What the exercise asks
Put each line of the records below into a two-column Markdown table headed Index and Entry. Number the rows in order and leave out blank lines.

Recorded data
** Begin **

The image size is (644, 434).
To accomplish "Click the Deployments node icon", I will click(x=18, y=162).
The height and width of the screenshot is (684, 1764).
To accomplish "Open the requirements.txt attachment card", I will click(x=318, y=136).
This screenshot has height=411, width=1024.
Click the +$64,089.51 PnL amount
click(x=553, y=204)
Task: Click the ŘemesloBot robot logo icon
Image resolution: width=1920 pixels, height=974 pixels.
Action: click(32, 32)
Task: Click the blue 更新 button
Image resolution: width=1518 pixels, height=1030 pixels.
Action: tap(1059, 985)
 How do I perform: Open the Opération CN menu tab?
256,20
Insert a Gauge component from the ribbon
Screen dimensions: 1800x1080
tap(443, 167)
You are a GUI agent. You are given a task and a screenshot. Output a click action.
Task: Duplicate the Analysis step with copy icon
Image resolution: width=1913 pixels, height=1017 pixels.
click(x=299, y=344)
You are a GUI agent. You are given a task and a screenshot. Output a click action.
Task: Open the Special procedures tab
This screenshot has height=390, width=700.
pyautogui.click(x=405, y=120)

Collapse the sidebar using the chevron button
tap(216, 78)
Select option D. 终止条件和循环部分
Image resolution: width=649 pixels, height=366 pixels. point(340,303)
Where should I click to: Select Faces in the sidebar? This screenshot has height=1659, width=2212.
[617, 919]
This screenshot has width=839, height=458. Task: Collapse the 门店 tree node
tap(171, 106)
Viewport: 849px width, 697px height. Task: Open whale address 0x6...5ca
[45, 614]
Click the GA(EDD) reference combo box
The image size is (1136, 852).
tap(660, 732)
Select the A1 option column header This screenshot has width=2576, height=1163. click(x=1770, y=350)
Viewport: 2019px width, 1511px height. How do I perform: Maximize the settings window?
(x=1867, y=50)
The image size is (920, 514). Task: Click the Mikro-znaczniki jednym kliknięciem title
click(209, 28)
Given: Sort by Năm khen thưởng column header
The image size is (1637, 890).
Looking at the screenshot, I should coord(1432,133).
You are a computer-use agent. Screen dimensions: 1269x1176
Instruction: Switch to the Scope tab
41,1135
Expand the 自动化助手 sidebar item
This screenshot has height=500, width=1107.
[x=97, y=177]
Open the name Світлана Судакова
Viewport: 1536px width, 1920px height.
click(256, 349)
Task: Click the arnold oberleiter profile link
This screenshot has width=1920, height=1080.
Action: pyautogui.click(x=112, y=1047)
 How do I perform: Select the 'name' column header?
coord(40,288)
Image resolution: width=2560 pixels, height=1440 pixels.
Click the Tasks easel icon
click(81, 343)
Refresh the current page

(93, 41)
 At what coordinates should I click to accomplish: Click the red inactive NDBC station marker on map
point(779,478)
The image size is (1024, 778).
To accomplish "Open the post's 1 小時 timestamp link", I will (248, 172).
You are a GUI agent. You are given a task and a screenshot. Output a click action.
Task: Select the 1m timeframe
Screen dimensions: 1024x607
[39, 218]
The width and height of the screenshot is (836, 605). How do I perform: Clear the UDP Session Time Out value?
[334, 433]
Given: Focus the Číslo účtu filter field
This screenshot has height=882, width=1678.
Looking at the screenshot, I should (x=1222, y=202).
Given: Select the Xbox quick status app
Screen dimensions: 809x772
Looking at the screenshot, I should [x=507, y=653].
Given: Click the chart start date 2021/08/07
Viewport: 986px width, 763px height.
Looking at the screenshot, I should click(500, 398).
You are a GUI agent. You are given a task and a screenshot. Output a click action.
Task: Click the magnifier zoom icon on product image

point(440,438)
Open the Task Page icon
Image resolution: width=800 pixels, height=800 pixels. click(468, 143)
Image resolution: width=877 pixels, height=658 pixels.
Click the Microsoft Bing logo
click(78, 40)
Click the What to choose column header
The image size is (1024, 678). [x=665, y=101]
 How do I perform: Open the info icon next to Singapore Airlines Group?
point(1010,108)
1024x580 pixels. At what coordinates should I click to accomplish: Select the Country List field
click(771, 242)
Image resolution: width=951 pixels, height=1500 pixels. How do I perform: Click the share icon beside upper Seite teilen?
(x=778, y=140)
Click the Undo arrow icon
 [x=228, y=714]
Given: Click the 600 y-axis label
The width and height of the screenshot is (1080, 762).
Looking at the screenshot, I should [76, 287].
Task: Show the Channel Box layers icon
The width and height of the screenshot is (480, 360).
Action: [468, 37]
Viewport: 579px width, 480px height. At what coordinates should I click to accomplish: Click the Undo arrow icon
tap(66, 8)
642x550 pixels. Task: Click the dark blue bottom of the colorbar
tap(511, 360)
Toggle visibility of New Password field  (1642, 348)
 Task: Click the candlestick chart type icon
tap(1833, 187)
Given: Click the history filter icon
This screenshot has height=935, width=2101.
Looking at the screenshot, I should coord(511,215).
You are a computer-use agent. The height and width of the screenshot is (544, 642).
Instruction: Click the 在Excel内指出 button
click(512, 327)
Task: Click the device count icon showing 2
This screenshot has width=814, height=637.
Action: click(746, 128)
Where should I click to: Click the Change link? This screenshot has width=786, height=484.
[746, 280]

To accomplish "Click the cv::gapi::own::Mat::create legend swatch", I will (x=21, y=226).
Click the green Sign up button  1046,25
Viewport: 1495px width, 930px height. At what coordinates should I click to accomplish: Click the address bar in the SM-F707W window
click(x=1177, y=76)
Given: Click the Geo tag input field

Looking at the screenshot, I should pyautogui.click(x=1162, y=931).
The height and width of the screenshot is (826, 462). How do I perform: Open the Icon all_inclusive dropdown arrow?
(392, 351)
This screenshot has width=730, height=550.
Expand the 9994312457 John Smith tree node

** End **

Solved problem
| Index | Entry |
|---|---|
| 1 | The image size is (644, 434). |
| 2 | To accomplish "Click the Deployments node icon", I will click(x=18, y=162). |
| 3 | The height and width of the screenshot is (684, 1764). |
| 4 | To accomplish "Open the requirements.txt attachment card", I will click(x=318, y=136). |
| 5 | This screenshot has height=411, width=1024. |
| 6 | Click the +$64,089.51 PnL amount |
| 7 | click(x=553, y=204) |
| 8 | Task: Click the ŘemesloBot robot logo icon |
| 9 | Image resolution: width=1920 pixels, height=974 pixels. |
| 10 | Action: click(32, 32) |
| 11 | Task: Click the blue 更新 button |
| 12 | Image resolution: width=1518 pixels, height=1030 pixels. |
| 13 | Action: tap(1059, 985) |
| 14 |  How do I perform: Open the Opération CN menu tab? |
| 15 | 256,20 |
| 16 | Insert a Gauge component from the ribbon |
| 17 | Screen dimensions: 1800x1080 |
| 18 | tap(443, 167) |
| 19 | You are a GUI agent. You are given a task and a screenshot. Output a click action. |
| 20 | Task: Duplicate the Analysis step with copy icon |
| 21 | Image resolution: width=1913 pixels, height=1017 pixels. |
| 22 | click(x=299, y=344) |
| 23 | You are a GUI agent. You are given a task and a screenshot. Output a click action. |
| 24 | Task: Open the Special procedures tab |
| 25 | This screenshot has height=390, width=700. |
| 26 | pyautogui.click(x=405, y=120) |
| 27 | Collapse the sidebar using the chevron button |
| 28 | tap(216, 78) |
| 29 | Select option D. 终止条件和循环部分 |
| 30 | Image resolution: width=649 pixels, height=366 pixels. point(340,303) |
| 31 | Where should I click to: Select Faces in the sidebar? This screenshot has height=1659, width=2212. |
| 32 | [617, 919] |
| 33 | This screenshot has width=839, height=458. Task: Collapse the 门店 tree node |
| 34 | tap(171, 106) |
| 35 | Viewport: 849px width, 697px height. Task: Open whale address 0x6...5ca |
| 36 | [45, 614] |
| 37 | Click the GA(EDD) reference combo box |
| 38 | The image size is (1136, 852). |
| 39 | tap(660, 732) |
| 40 | Select the A1 option column header This screenshot has width=2576, height=1163. click(x=1770, y=350) |
| 41 | Viewport: 2019px width, 1511px height. How do I perform: Maximize the settings window? |
| 42 | (x=1867, y=50) |
| 43 | The image size is (920, 514). Task: Click the Mikro-znaczniki jednym kliknięciem title |
| 44 | click(209, 28) |
| 45 | Given: Sort by Năm khen thưởng column header |
| 46 | The image size is (1637, 890). |
| 47 | Looking at the screenshot, I should coord(1432,133). |
| 48 | You are a computer-use agent. Screen dimensions: 1269x1176 |
| 49 | Instruction: Switch to the Scope tab |
| 50 | 41,1135 |
| 51 | Expand the 自动化助手 sidebar item |
| 52 | This screenshot has height=500, width=1107. |
| 53 | [x=97, y=177] |
| 54 | Open the name Світлана Судакова |
| 55 | Viewport: 1536px width, 1920px height. |
| 56 | click(256, 349) |
| 57 | Task: Click the arnold oberleiter profile link |
| 58 | This screenshot has width=1920, height=1080. |
| 59 | Action: pyautogui.click(x=112, y=1047) |
| 60 |  How do I perform: Select the 'name' column header? |
| 61 | coord(40,288) |
| 62 | Image resolution: width=2560 pixels, height=1440 pixels. |
| 63 | Click the Tasks easel icon |
| 64 | click(81, 343) |
| 65 | Refresh the current page |
| 66 | (93, 41) |
| 67 |  At what coordinates should I click to accomplish: Click the red inactive NDBC station marker on map |
| 68 | point(779,478) |
| 69 | The image size is (1024, 778). |
| 70 | To accomplish "Open the post's 1 小時 timestamp link", I will (248, 172). |
| 71 | You are a GUI agent. You are given a task and a screenshot. Output a click action. |
| 72 | Task: Select the 1m timeframe |
| 73 | Screen dimensions: 1024x607 |
| 74 | [39, 218] |
| 75 | The width and height of the screenshot is (836, 605). How do I perform: Clear the UDP Session Time Out value? |
| 76 | [334, 433] |
| 77 | Given: Focus the Číslo účtu filter field |
| 78 | This screenshot has height=882, width=1678. |
| 79 | Looking at the screenshot, I should (x=1222, y=202). |
| 80 | Given: Select the Xbox quick status app |
| 81 | Screen dimensions: 809x772 |
| 82 | Looking at the screenshot, I should [x=507, y=653]. |
| 83 | Given: Click the chart start date 2021/08/07 |
| 84 | Viewport: 986px width, 763px height. |
| 85 | Looking at the screenshot, I should click(500, 398). |
| 86 | You are a GUI agent. You are given a task and a screenshot. Output a click action. |
| 87 | Task: Click the magnifier zoom icon on product image |
| 88 | point(440,438) |
| 89 | Open the Task Page icon |
| 90 | Image resolution: width=800 pixels, height=800 pixels. click(468, 143) |
| 91 | Image resolution: width=877 pixels, height=658 pixels. |
| 92 | Click the Microsoft Bing logo |
| 93 | click(78, 40) |
| 94 | Click the What to choose column header |
| 95 | The image size is (1024, 678). [x=665, y=101] |
| 96 |  How do I perform: Open the info icon next to Singapore Airlines Group? |
| 97 | point(1010,108) |
| 98 | 1024x580 pixels. At what coordinates should I click to accomplish: Select the Country List field |
| 99 | click(771, 242) |
| 100 | Image resolution: width=951 pixels, height=1500 pixels. How do I perform: Click the share icon beside upper Seite teilen? |
| 101 | (x=778, y=140) |
| 102 | Click the Undo arrow icon |
| 103 |  [x=228, y=714] |
| 104 | Given: Click the 600 y-axis label |
| 105 | The width and height of the screenshot is (1080, 762). |
| 106 | Looking at the screenshot, I should [76, 287]. |
| 107 | Task: Show the Channel Box layers icon |
| 108 | The width and height of the screenshot is (480, 360). |
| 109 | Action: [468, 37] |
| 110 | Viewport: 579px width, 480px height. At what coordinates should I click to accomplish: Click the Undo arrow icon |
| 111 | tap(66, 8) |
| 112 | 642x550 pixels. Task: Click the dark blue bottom of the colorbar |
| 113 | tap(511, 360) |
| 114 | Toggle visibility of New Password field  (1642, 348) |
| 115 |  Task: Click the candlestick chart type icon |
| 116 | tap(1833, 187) |
| 117 | Given: Click the history filter icon |
| 118 | This screenshot has height=935, width=2101. |
| 119 | Looking at the screenshot, I should coord(511,215). |
| 120 | You are a computer-use agent. The height and width of the screenshot is (544, 642). |
| 121 | Instruction: Click the 在Excel内指出 button |
| 122 | click(512, 327) |
| 123 | Task: Click the device count icon showing 2 |
| 124 | This screenshot has width=814, height=637. |
| 125 | Action: click(746, 128) |
| 126 | Where should I click to: Click the Change link? This screenshot has width=786, height=484. |
| 127 | [746, 280] |
| 128 | To accomplish "Click the cv::gapi::own::Mat::create legend swatch", I will (x=21, y=226). |
| 129 | Click the green Sign up button  1046,25 |
| 130 | Viewport: 1495px width, 930px height. At what coordinates should I click to accomplish: Click the address bar in the SM-F707W window |
| 131 | click(x=1177, y=76) |
| 132 | Given: Click the Geo tag input field |
| 133 | Looking at the screenshot, I should pyautogui.click(x=1162, y=931). |
| 134 | The height and width of the screenshot is (826, 462). How do I perform: Open the Icon all_inclusive dropdown arrow? |
| 135 | (392, 351) |
| 136 | This screenshot has width=730, height=550. |
| 137 | Expand the 9994312457 John Smith tree node |